John 3:16 is a great scripture:

“For God so loved the world, that he gave his only begotten Son, that whosoever believeth in him should not perish, but have everlasting life.”

I hope that everyone understands that the word “perish” is referring to death.

But obviously the death referred to in John 3:16 is not the physical kind, because that kind of death is common to everyone.

John 3:16 is referring to eternal death, the ultimate end of the warfare and enmity between God and the sinner.

It is talking about the second death.

“But the fearful, and unbelieving, and the abominable, and murderers, and whoremongers, and sorcerers, and idolaters, and all liars, shall have their part in the lake which burneth with fire and brimstone: which is the second death.”

The reason that Revelation 21:8 refers to these various kinds of people, is because these are characteristics of people who are still living in rebellion against God.

They are still at war with the Lord.

When the Lord Jesus grew to manhood and began His earthly ministry He served His father as a prophet.

Peter says that “he went about doing good, and healing all that were oppressed of the devil.”

And He warned sinners to flee from the wrath to come.

He reiterated the laws of God, which helped people to understand God’s holiness.

And when His three year ministry was over, He presented Himself to God as the sacrifice necessary to establish peace with God.

Now for 2,000 years the disciples and their successors have been preaching the message of the Gospel.

“Now then we are ambassadors for Christ, as though God did beseech you by us: we pray you in Christ’s stead, be ye reconciled to God.”

And why is this so important?

Because God holds the sinner accountable, not only for his sins, but also for receiving or rejecting the sacrifice that Christ has made on the cross.

This is the way that the Lord Jesus put it:

“For the Father loveth the Son, and sheweth him all things that himself doeth: and he will shew him greater works than these, that ye may marvel.

For as the Father raiseth up the dead, and quickeneth them; even so the Son quickeneth whom he will.

For the Father judgeth no man, but hath committed all judgment unto the Son:

That all men should honour the Son, even as they honour the Father.

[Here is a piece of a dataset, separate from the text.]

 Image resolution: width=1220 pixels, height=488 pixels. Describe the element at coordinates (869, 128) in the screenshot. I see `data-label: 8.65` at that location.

He that honoureth not the Son honoureth not the Father which hath sent him.

Verily, verily, I say unto you, He that heareth my word, and believeth on him that sent me, hath everlasting life, and shall not come into condemnation; but is passed from death unto life.

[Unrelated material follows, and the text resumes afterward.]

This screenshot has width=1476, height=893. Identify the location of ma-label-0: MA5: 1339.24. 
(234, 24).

Verily, verily, I say unto you, The hour is coming, and now is, when the dead shall hear the voice of the Son of God: and they that hear shall live.

For as the Father hath life in himself; so hath he given to the Son to have life in himself;

And hath given him authority to execute judgment also, because he is the Son of man.”

There is a great day of judgment coming, when all the children of men will stand before God.

It will be Jesus Christ that we see sitting on that throne.

And He will divide all the peoples of the earth based upon one factor: their relationship to Him and to His sacrifice.

Those who have humbly accepted Him by faith; and those who have not.

We all have the same need as Cornelius – we are sinners.

We have the need of hearing the same Gospel.

We have need of the same Saviour.

“To him give all the prophets witness, that through his name whosoever believeth in him shall receive remission of sins.”

Is your faith resting in the Lord Jesus and Jesus alone?